#### Task details
Copy exactly and only the lines running from the one that contains "Click the Price, College" to the final line of the data below, without the pictures.
--- Data for this exercise ---
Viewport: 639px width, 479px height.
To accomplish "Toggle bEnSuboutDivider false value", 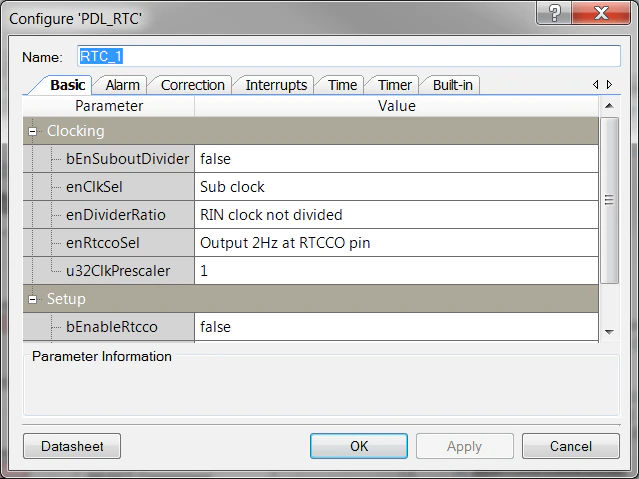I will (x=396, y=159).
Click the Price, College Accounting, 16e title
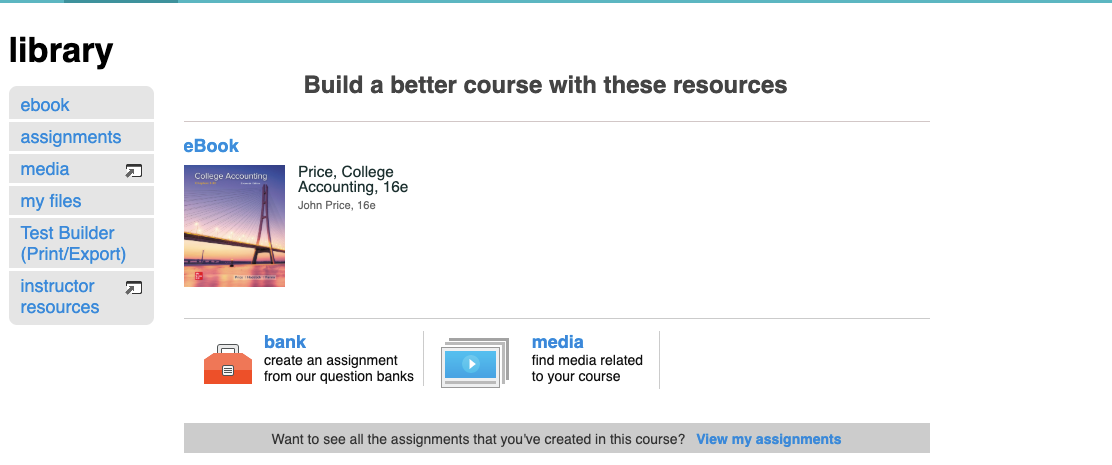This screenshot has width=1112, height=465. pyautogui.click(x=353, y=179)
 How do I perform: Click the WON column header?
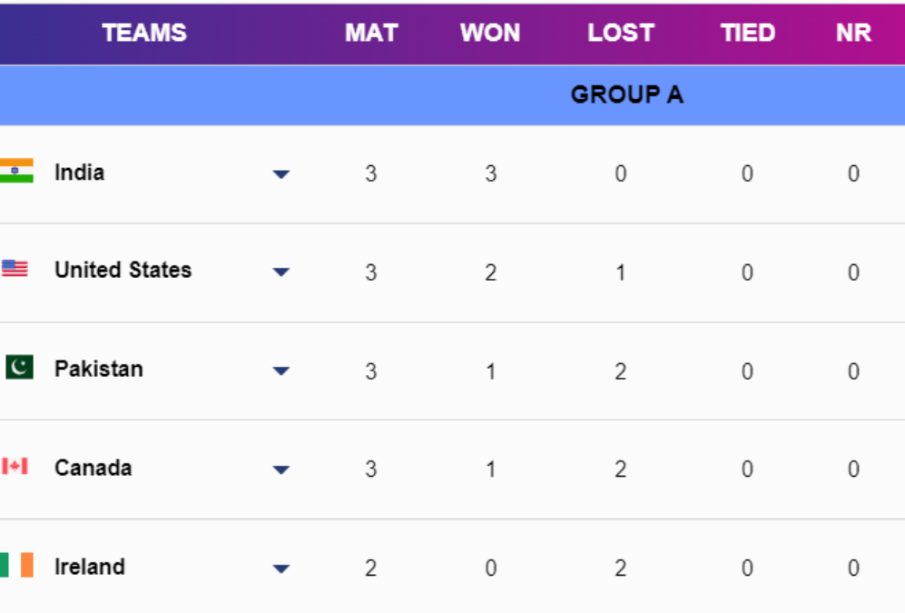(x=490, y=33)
---
#### Written reply
Click the Price, College Accounting, 16e title
This screenshot has width=1112, height=465. pyautogui.click(x=353, y=179)
 How do I perform: Click the WON column header?
(x=490, y=33)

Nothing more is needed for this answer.